In both cases, the same agent design serves dozens of customers. You build once. You sell many times. You update once and every customer gets the update.

That is the model that turns AI agent resale from a service-hours business into a software business. And it is only possible because Microsoft has built the rails, and your customers are already on them.

A word on pricing and complexity

We will say what Microsoft will not. The pricing model for this stuff is confusing, and the setup is more complicated than it needs to be in an age where agents are supposed to make things simpler. If you are going to resell this to your customers, you need to walk in with your eyes open.

Here is what you are actually paying for across the three paths.
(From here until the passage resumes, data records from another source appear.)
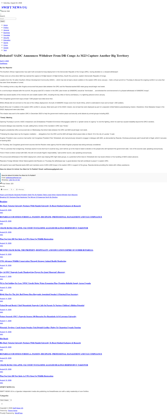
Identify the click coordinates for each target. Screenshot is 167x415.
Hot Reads (4, 338)
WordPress (19, 413)
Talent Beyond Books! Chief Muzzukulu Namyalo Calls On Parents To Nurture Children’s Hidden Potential (42, 305)
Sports (5, 42)
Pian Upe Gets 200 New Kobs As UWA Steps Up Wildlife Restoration (26, 239)
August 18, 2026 (5, 265)
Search (2, 16)
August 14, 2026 (5, 298)
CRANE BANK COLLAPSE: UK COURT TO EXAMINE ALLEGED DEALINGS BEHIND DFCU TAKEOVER (44, 227)
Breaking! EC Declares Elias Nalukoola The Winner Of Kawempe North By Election (29, 197)
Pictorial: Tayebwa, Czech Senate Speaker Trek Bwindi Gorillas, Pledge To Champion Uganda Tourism (40, 327)
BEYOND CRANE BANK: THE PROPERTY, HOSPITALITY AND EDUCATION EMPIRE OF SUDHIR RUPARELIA (46, 250)
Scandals (6, 35)
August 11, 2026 (5, 321)
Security (6, 37)
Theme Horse (12, 410)
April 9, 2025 (4, 61)
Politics (5, 27)
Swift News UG (18, 408)
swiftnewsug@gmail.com (13, 178)
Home (5, 25)
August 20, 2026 (5, 210)
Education (6, 40)
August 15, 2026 (5, 287)
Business (6, 32)
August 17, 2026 (5, 276)
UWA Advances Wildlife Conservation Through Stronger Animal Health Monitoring (33, 261)
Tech (5, 50)
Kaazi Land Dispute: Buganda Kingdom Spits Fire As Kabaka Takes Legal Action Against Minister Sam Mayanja (38, 194)
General (6, 30)
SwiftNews (3, 63)
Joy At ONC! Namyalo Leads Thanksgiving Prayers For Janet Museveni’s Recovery (32, 272)
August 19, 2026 (5, 243)
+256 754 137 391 (14, 180)
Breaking (3, 201)
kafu (1, 212)
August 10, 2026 (5, 332)
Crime (5, 45)
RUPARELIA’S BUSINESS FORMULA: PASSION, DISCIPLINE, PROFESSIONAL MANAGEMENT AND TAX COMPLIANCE (51, 216)
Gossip (5, 48)
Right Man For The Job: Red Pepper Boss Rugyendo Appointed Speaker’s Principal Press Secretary (39, 294)
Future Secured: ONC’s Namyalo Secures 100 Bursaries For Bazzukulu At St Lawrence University (38, 316)
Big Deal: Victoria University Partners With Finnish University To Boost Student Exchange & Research (40, 205)
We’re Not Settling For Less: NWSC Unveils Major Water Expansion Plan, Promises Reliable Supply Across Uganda (45, 283)
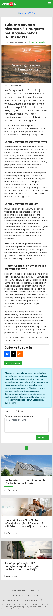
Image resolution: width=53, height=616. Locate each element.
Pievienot (42, 437)
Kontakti (36, 595)
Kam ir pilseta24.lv (18, 590)
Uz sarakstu (14, 363)
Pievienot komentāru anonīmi (18, 416)
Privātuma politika (29, 600)
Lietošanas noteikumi (19, 595)
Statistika (45, 600)
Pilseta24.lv (34, 590)
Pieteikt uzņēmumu (9, 600)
Copilot Studio. Two layers of cost. There is a Copilot Studio license that gives your builders access to the platform. On top of that, some* messages an agent sends consumes Copilot credits, which are metered separately. Credits can be pre-purchased in bundles or billed on a pay-as-you-go basis. The trap is that the per-message credit cost varies depending on what the agent does, generative answers cost more than a simple topic match, and it is easy to underestimate volume when you scale a working agent across many customers. See Microsoft's Copilot Studio pricing page for current numbers.

Azure AI Foundry. The model is token-based, which is cleaner in theory and complex in practice. You pay per input token and per output token, with rates that vary by model. Cheaper models for simple tasks, premium models for reasoning. On top of token costs, certain features such as advanced evaluations, vector search, content safety filters at higher tiers, and dedicated capacity reservations carry their own line items. Microsoft's Foundry pricing page breaks out the model rates and feature add-ons.

Agent 365.  Two purchase paths. It can be bought standalone as an add-on at $15 per user per month on an annual commitment, sold to customers who already have a Microsoft cloud subscription. It is also bundled into the new Microsoft 365 E7 tier at $99 per user per month, which combines Agent 365 with the full E5 productivity, security, and compliance stack (E7 No Teams runs $90.45). For most resale conversations, the $15 standalone option is the right entry point. The E7 bundle makes sense for customers ready to consolidate their entire Microsoft footprint at once. See Microsoft's Agent 365 page for current pricing and plan details. 

Microsoft Purview. If you are running agents responsibly, especially across multiple tenants, you need Purview. It carries its own licensing depending on which capabilities you turn on. Data Loss Prevention, Information Protection, Insider Risk Management, and Compliance Manager each have their own SKUs. See Microsoft's Purview pricing for the breakdown.

The honest answer for your customers is that the first agent will feel expensive and disproportionately complex. The second one is cheaper because the setup is amortized. By the fifth or tenth, the per-agent cost drops dramatically because you are reusing the same licensing, the same governance configuration, and the same deployment muscle. The complexity is a one-time tax, paid up front, that turns into a moat once you are through it.

Our recommendation: do not try to price this for your customers based on a fixed quote until you have built one yourself and watched the actual costs accumulate for a few months. Start with one pilot, learn the cost curve, then build your pricing model on real numbers.

The opportunity

Your customers are going to buy AI agents. The only question is whether they buy them from you or from somebody else.

You already have the trust, the relationships, and the understanding of how their business works. Microsoft has built the infrastructure that makes agent resale practical. The three paths above give you the choice of how deep you want to go, depending on what each customer needs.

This is the same blueprint CEO Juice is following internally for our own dealer base. We are happy to share what we are learning along the way.

Pick the path. Build the first one. The rest follows.